Gao Shun berjanji kepada semua wanita, selama mereka menemukan pasangan yang cocok dan menikah, maka akan dibagikan rumah dan tanah seperti warga Desa Taiping. Jika tidak, Gao Shun juga akan menanggung hidup mereka seumur hidup, sehingga para wanita itu sangat setia padanya. Jika dilihat dengan fungsi sistem, semuanya berstatus kuning.

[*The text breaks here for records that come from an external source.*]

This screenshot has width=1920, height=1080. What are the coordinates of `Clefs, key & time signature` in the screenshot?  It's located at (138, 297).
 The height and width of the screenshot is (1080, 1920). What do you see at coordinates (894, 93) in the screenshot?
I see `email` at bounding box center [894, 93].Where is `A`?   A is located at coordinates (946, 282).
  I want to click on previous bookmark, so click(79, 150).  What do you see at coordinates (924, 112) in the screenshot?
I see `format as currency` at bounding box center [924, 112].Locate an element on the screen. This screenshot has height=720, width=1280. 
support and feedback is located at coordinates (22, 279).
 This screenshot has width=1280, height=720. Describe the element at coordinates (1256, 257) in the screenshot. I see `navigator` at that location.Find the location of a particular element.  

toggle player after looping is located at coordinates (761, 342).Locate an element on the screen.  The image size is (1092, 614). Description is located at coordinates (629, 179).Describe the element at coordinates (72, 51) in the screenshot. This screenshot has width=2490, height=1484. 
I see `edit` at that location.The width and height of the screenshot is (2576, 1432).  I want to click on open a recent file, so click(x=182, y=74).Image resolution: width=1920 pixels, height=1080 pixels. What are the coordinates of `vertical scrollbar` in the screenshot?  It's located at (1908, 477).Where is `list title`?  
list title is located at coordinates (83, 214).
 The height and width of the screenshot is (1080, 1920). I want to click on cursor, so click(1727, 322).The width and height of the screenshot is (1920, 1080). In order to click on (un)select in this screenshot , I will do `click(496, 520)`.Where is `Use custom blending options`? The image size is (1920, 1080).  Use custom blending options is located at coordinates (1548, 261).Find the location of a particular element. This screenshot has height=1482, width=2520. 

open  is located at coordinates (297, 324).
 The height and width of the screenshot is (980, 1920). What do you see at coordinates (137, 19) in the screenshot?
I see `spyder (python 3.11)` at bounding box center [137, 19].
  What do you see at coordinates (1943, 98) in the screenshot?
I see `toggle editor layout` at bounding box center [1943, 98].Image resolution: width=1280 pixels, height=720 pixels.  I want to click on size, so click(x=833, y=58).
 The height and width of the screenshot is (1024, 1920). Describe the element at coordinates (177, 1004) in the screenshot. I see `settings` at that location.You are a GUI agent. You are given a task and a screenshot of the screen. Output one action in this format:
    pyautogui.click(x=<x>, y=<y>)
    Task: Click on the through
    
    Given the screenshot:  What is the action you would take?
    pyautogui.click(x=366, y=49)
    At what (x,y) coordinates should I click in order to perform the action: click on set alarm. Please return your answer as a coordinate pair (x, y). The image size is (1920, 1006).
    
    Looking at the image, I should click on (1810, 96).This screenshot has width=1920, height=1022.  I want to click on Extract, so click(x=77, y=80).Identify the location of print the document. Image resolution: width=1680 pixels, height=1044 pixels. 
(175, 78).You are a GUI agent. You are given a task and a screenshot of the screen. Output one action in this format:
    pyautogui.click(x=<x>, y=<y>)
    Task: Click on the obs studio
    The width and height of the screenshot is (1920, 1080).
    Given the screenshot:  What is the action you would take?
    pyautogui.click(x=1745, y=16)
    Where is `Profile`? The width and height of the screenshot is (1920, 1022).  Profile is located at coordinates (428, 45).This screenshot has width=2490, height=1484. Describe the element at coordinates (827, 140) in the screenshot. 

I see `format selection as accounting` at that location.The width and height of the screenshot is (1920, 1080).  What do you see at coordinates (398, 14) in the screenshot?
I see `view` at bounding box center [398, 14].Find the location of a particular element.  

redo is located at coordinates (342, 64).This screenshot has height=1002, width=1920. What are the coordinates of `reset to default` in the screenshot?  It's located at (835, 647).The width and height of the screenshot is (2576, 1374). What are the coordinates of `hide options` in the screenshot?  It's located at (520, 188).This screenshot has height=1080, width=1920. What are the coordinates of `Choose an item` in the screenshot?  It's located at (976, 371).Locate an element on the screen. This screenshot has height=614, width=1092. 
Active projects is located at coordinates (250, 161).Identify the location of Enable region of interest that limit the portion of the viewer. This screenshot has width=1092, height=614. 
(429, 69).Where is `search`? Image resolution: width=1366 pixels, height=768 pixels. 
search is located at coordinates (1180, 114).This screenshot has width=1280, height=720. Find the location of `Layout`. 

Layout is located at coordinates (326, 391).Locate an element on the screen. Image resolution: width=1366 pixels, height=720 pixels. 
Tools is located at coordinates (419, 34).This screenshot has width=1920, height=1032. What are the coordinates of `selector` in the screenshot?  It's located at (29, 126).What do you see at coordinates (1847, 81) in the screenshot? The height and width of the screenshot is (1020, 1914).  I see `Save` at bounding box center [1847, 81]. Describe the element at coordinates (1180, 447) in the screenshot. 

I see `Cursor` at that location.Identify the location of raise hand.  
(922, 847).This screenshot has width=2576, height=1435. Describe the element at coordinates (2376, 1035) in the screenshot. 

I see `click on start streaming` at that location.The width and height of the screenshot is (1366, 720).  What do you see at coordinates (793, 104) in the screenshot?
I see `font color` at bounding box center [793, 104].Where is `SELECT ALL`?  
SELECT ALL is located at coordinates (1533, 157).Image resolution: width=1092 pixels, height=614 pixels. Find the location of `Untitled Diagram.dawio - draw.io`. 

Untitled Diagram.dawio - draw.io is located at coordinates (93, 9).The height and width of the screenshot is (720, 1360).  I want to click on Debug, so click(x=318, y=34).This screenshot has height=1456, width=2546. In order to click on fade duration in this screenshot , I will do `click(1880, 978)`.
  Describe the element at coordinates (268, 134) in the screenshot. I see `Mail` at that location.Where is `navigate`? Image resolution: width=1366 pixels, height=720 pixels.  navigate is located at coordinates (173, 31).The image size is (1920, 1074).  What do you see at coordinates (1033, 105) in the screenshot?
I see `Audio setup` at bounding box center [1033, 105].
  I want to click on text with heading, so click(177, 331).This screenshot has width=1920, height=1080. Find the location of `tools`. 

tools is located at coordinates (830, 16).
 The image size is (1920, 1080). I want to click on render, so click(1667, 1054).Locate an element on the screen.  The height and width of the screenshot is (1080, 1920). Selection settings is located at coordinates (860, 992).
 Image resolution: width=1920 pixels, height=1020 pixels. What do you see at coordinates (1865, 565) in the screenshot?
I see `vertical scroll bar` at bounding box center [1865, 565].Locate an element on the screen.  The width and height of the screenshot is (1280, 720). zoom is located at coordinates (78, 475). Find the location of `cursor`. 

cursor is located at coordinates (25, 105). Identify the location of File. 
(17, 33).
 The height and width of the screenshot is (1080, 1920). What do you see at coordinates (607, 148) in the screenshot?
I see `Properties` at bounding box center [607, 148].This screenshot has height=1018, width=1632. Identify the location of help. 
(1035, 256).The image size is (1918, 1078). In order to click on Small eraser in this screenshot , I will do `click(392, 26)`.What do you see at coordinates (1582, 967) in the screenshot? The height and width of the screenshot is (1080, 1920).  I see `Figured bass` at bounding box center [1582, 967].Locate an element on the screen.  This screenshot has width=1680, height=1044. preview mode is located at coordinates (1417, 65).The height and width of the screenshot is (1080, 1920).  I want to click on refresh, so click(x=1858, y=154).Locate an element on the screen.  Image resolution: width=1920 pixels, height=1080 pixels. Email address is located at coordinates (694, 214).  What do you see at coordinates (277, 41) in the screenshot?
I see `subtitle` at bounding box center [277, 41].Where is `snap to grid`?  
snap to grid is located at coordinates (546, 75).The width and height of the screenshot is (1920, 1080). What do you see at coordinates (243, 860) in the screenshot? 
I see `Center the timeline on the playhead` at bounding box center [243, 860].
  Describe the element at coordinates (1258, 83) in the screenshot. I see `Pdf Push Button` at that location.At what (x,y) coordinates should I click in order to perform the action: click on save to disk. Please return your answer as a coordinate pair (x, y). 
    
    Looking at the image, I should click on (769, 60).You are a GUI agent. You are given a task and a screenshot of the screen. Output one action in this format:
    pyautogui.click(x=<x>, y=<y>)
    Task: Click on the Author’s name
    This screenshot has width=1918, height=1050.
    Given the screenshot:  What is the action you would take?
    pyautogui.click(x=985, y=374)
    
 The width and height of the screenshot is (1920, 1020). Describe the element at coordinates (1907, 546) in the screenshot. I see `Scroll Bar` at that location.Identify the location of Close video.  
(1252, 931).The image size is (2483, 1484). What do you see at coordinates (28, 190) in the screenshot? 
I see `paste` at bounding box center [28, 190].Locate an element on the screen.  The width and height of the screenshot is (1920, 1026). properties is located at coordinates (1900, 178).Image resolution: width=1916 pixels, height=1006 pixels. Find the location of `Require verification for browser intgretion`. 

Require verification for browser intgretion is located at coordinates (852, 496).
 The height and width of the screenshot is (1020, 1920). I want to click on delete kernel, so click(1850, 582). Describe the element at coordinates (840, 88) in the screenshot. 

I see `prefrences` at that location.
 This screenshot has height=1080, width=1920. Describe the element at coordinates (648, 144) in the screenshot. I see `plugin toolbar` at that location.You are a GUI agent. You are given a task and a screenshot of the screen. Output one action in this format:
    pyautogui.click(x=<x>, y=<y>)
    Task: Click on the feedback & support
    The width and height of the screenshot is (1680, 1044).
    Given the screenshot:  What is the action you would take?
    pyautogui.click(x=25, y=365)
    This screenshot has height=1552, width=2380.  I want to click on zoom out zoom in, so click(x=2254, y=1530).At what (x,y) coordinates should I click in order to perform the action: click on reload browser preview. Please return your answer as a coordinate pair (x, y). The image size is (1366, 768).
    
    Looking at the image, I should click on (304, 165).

Gao Feng dan Xu Ting sekarang hidup tanpa kekurangan, tapi mulai bosan dengan kehidupan yang monoton. Mereka terus-menerus meminta belajar berkuda dan bela diri pada Gao Shun, katanya kalau tidak mereka akan segera berubah jadi babi gemuk. Karena merasa terganggu, Gao Shun pun mengirim mereka ke Li Qiang. Tapi Li Qiang lebih tidak sabaran dan tidak suka berurusan dengan anak gadis, akhirnya Xu Fu yang mengambil alih tugas itu untuk mengajari dua gadis itu berkuda.
Xu Ting berusia lima belas, dua tahun lebih tua dari Gao Feng. Xu Fu sangat menyayangi gadis cerdas dan cantik dari keluarganya ini, sehingga mengajarinya dengan sungguh-sungguh. Gao Feng pun ikut mendapat manfaat. Xu Ting memiliki ilmu bela diri keluarga Xu, Xu Fu tidak ingin mengajarkan itu pada Gao Feng. Gao Shun akhirnya setuju untuk mengajarkan teknik tombak warisan keluarga Gao kepada Gao Feng, meski sebenarnya teknik itu tidak cocok untuk wanita. Gao Shun pun memutuskan kelak hanya mengajarkan tiga jurus saja, sekadar untuk kesehatan tubuh.
Gao Shun merenung, andai saja tidak ada perang, tidak ada kerusuhan atau serangan bangsa asing, bisa hidup santai seperti ini sepanjang waktu, alangkah bahagianya!